Gamson was a leader and organizer of the 1965 anti-Vietnam War teach-in at the University of Michigan and continued to participate in anti-war sentiment and protest throughout the 60s and early 70s. He led a fast by university professors against University involvement in military research. His wife, Zelda F. Gamson, was also an active participant in the peace movement and was involved in the 1971 March on Washington.

Gamson is also known for his writing about and creation of simulation games used primarily in teaching and organizational training environments. These include SIMSOC: Simulated Society (1969), What’s News: A Game Simulation of TV News (1984), and the Global Justice Game (2007).

Gamson was also instrumental in the creation of fantasy baseball and fantasy sports. He created the first fantasy baseball league in Boston in 1960, the "Baseball Seminar," where colleagues would form rosters that earned points on the players' final standings in batting average, RBI, ERA and wins. Gamson later brought the idea with him to the University of Michigan where some professors played the game. These included historian Robert Sklar, whose students included Daniel Okrent; Okrent later wrote a book that was the key catalyst for the modern fantasy sports industry.

Gamson and his wife Zelda, who lived in Brookline, Massachusetts, had two children, Jennifer and Joshua, and five grandchildren.

== Gamson's Law ==
Gamson's Law of Proportionality or simply Gamson's Law was suggested by Eric C. Browne and Mark N. Franklin in 1971. They stated that there is proportionality between the numerical representation of each political force in a government and their number of seats in the parliament. It was based on the idea that each actor in government expects a payoff proportional to the weight that it contributes to the coalition, that had been proposed in the paper A theory of coalition formation, published in 1961 by William Gamson.
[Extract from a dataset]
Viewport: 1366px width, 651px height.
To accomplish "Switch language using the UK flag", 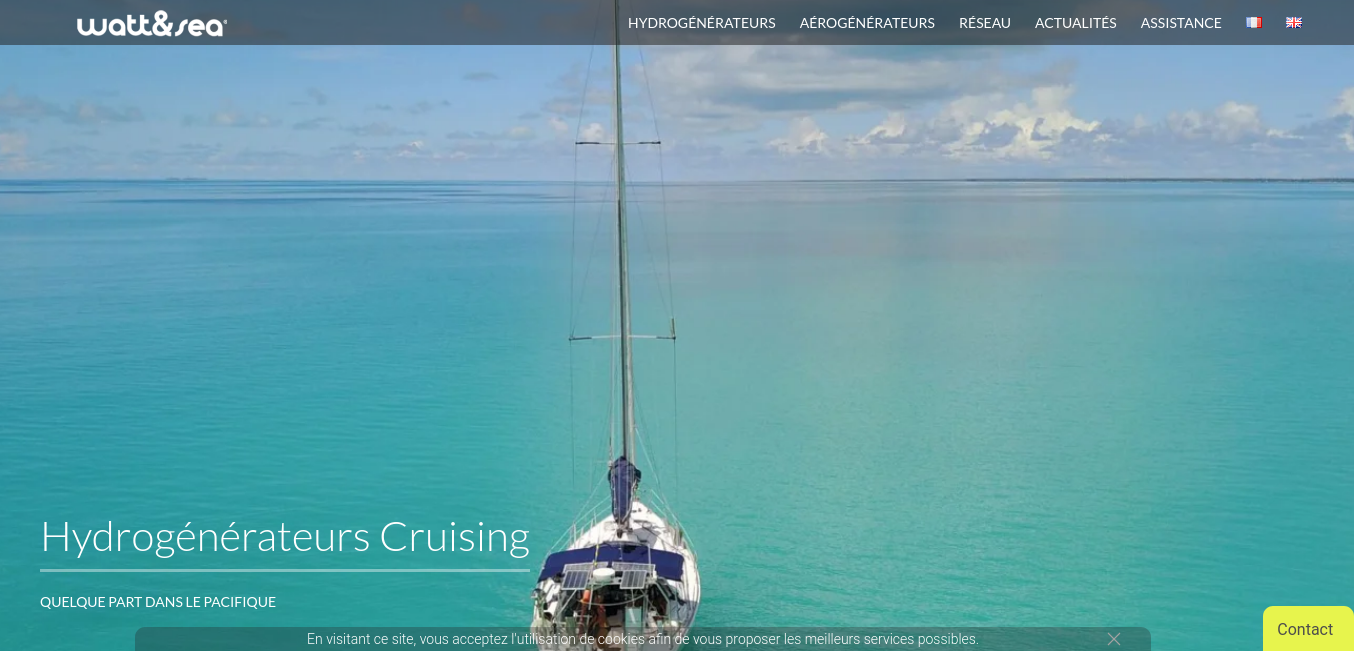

== Selected bibliography ==
- Gamson, William A.; Modigliani, Andre. 1989. "Media Discourse and Public Opinion on Nuclear Power: A Constructionist Approach". American Journal of Sociology 95: 1–37.
- Gamson, William, A.; Wolfsfeld, Gadi. 1993. "Movements and Media as Interacting Systems." The Annals of the American Academy of Political and Social Science 528: 114–125.
- Gamson, William A.; Meyer, David. 1996. "Framing political opportunity." In D. McAdam, J. McCarthy, & M. Zald (Eds.), Comparative Perspectives on Social Movements: Political Opportunities, Mobilizing Structures, and Cultural Framings (Cambridge Studies in Comparative Politics, pp. 275–290). Cambridge: Cambridge University Press. doi:10.1017/CBO9780511803987.014
- Gamson, William A. 1997. "On Coming to Terms with the Past." American Journal of Sociology 103: 210–215.
- Ferree, Myra Marx; Gamson, William A.; Gerhards, Jurgen; and Rucht, Dieter. 2002. Shaping Abortion Discourse: Democracy and the Public Sphere in Germany and the United States. New York, NY: Cambridge University Press.
- Gamson, William A. 2011. “From Outsiders to Insiders: The Changing Perception of Emotional Culture and Consciousness among Social Movement Scholars.” Mobilization 16: 405–418.
- Gamson, William A. 2013. “Games Throughout the Life-Cycle,” Simulation and Gaming, Vol. 44: 609–623.